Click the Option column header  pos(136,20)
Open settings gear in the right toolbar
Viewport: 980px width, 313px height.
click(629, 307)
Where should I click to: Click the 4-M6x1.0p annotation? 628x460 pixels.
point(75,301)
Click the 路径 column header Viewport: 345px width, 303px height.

==

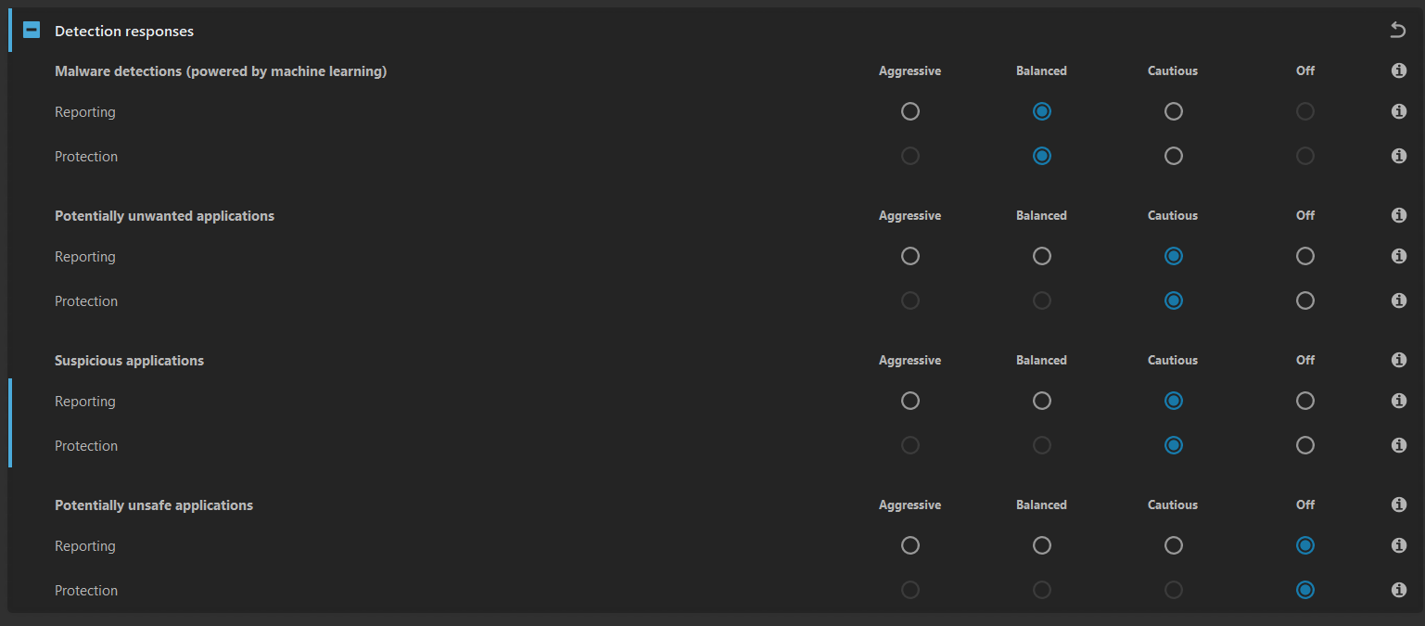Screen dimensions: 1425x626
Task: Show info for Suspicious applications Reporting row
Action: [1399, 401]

* * *

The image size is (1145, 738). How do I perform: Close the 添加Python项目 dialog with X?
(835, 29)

● Work to be completed: In the data above, find the line that contains "Click the Option" and the line that contains "Click the 路径". Repeat exactly those lines and every line between them, and only those.

● Answer section:
Click the Option column header  pos(136,20)
Open settings gear in the right toolbar
Viewport: 980px width, 313px height.
click(629, 307)
Where should I click to: Click the 4-M6x1.0p annotation? 628x460 pixels.
point(75,301)
Click the 路径 column header Viewport: 345px width, 303px height.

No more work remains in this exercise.